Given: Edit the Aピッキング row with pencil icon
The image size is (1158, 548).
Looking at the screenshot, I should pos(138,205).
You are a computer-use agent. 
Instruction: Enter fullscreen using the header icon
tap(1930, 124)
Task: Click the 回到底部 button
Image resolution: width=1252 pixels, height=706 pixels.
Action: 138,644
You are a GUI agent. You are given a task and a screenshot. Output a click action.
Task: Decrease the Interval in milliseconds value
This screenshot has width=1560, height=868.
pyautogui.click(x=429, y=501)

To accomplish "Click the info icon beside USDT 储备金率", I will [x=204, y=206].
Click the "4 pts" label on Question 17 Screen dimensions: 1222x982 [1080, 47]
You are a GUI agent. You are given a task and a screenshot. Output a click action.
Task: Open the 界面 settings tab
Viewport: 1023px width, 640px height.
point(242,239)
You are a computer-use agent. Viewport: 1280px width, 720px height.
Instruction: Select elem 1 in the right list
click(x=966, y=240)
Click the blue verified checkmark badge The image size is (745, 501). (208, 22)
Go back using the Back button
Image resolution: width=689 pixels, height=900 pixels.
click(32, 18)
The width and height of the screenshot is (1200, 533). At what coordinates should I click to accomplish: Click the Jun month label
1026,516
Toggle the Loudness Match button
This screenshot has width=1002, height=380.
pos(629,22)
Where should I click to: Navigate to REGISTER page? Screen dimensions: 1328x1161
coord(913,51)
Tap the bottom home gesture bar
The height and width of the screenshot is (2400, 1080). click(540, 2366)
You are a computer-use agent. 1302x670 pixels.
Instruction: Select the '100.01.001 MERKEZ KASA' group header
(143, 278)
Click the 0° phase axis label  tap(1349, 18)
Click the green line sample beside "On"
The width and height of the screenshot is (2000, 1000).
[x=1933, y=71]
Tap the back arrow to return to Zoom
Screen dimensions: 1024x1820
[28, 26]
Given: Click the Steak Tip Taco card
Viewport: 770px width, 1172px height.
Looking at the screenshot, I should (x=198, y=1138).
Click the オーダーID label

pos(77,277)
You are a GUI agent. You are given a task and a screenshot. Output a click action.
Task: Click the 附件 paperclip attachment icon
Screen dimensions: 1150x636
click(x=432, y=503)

_ACTIVITY:_ All lines from the one containing "You are a computer-use agent. 1302x670" through the last line of the data must be set down exactly. No other lines belong in the answer.

_YOUR RESPONSE:_
You are a computer-use agent. 1302x670 pixels.
Instruction: Select the '100.01.001 MERKEZ KASA' group header
(143, 278)
Click the 0° phase axis label  tap(1349, 18)
Click the green line sample beside "On"
The width and height of the screenshot is (2000, 1000).
[x=1933, y=71]
Tap the back arrow to return to Zoom
Screen dimensions: 1024x1820
[28, 26]
Given: Click the Steak Tip Taco card
Viewport: 770px width, 1172px height.
Looking at the screenshot, I should (x=198, y=1138).
Click the オーダーID label

pos(77,277)
You are a GUI agent. You are given a task and a screenshot. Output a click action.
Task: Click the 附件 paperclip attachment icon
Screen dimensions: 1150x636
click(x=432, y=503)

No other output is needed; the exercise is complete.